Directive 1 » Translate into Spanish this sentence from the release/1.11.0 bug-fix thread: "Voting will close at noon."
Directive 2 » Extend the mailing-list thread about the release/1.11.0 bug fix by writing what follows its final line.

Re: bug fix needed for release/1.11.0

2019-11-06 Thread Bruce Schuchardt

The fix for this problem is in the CI pipeline today: 
https://concourse.apachegeode-ci.info/teams/main/pipelines/apache-develop-main/jobs/Build/builds/1341


On 11/5/19 10:49 AM, Owen Nichols wrote:

+1 for bringing this fix to release/1.11.0 (after it has passed Benchmarks on 
develop)


On Nov 5, 2019, at 10:45 AM, Bruce Schuchardt  wrote:

The PR for GEODE-6661 introduced a problem in SSL communications that needs to 
be fixed.  It changed SSL handshakes to use a temporary buffer that's discarded 
when the handshake completes, but sometimes this buffer contains application 
data that must be retained.  This seems to be causing our Benchmark SSL test 
failures in CI.

I'm preparing a fix.  We can either revert the PR for GEODE-6661 on that branch 
or cherry-pick the correction when it's ready.

Re: bug fix needed for release/1.11.0

2019-11-06 Thread Mark Hanson

Any other votes? I have 2 people in favor.

Voting will close at noon.

Thanks,
Mark

> On Nov 6, 2019, at 8:00 AM, Bruce Schuchardt  wrote:
> 
> The fix for this problem is in the CI pipeline today: 
> https://concourse.apachegeode-ci.info/teams/main/pipelines/apache-develop-main/jobs/Build/builds/1341
> 
> On 11/5/19 10:49 AM, Owen Nichols wrote:
>> +1 for bringing this fix to release/1.11.0 (after it has passed Benchmarks 
>> on develop)
>> 
>>> On Nov 5, 2019, at 10:45 AM, Bruce Schuchardt  
>>> wrote:
>>> 
>>> The PR for GEODE-6661 introduced a problem in SSL communications that needs 
>>> to be fixed.  It changed SSL handshakes to use a temporary buffer that's 
>>> discarded when the handshake completes, but sometimes this buffer contains 
>>> application data that must be retained.  This seems to be causing our 
>>> Benchmark SSL test failures in CI.
>>> 
>>> I'm preparing a fix.  We can either revert the PR for GEODE-6661 on that 
>>> branch or cherry-pick the correction when it's ready.
>>>

Odg: bug fix needed for release/1.11.0

2019-11-06 Thread Mario Ivanac

+1 for bringing this fix to release/1.11.0

Šalje: Mark Hanson 
Poslano: 6. studenog 2019. 18:28
Prima: dev@geode.apache.org 
Predmet: Re: bug fix needed for release/1.11.0

Any other votes? I have 2 people in favor.

Given records »
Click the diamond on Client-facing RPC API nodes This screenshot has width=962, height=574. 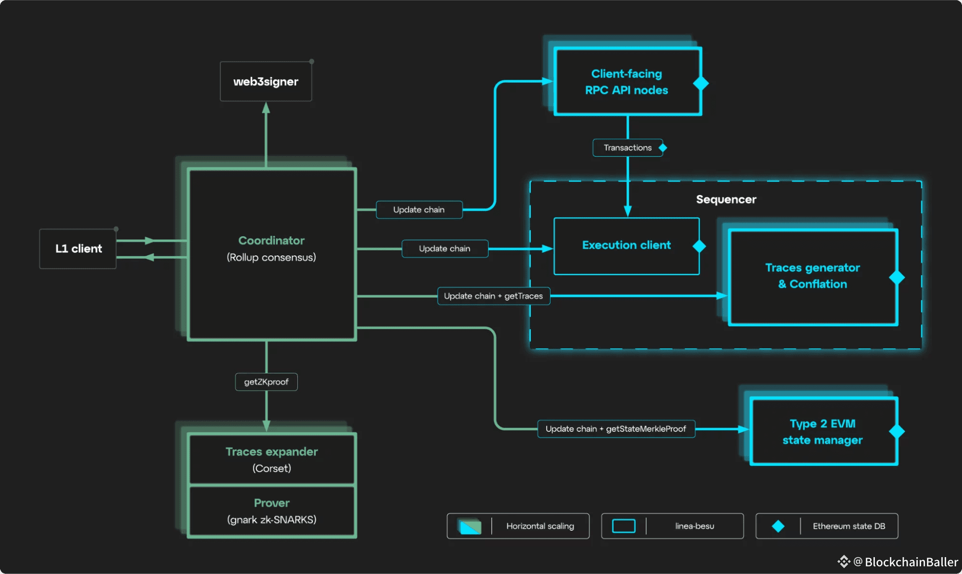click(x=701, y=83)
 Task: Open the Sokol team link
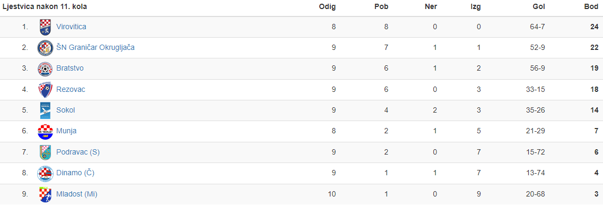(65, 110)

==

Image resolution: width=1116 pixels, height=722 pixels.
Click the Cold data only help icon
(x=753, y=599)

Exercise output 1 » La votación se cerrará al mediodía.

Exercise output 2 »
Voting will close at noon.

Thanks,
Mark

> On Nov 6, 2019, at 8:00 AM, Bruce Schuchardt  wrote:
>
> The fix for this problem is in the CI pipeline today: 
> https://concourse.apachegeode-ci.info/teams/main/pipelines/apache-develop-main/jobs/Build/builds/1341
>
> On 11/5/19 10:49 AM, Owen Nichols wrote:
>> +1 for bringing this fix to release/1.11.0 (after it has passed Benchmarks 
>> on develop)
>>
>>> On Nov 5, 2019, at 10:45 AM, Bruce Schuchardt  
>>> wrote:
>>>
>>> The PR for GEODE-6661 introduced a problem in SSL communications that needs 
>>> to be fixed.  It changed SSL handshakes to use a temporary buffer that's 
>>> discarded when the handshake completes, but sometimes this buffer contains 
>>> application data that must be retained.  This seems to be causing our 
>>> Benchmark SSL test failures in CI.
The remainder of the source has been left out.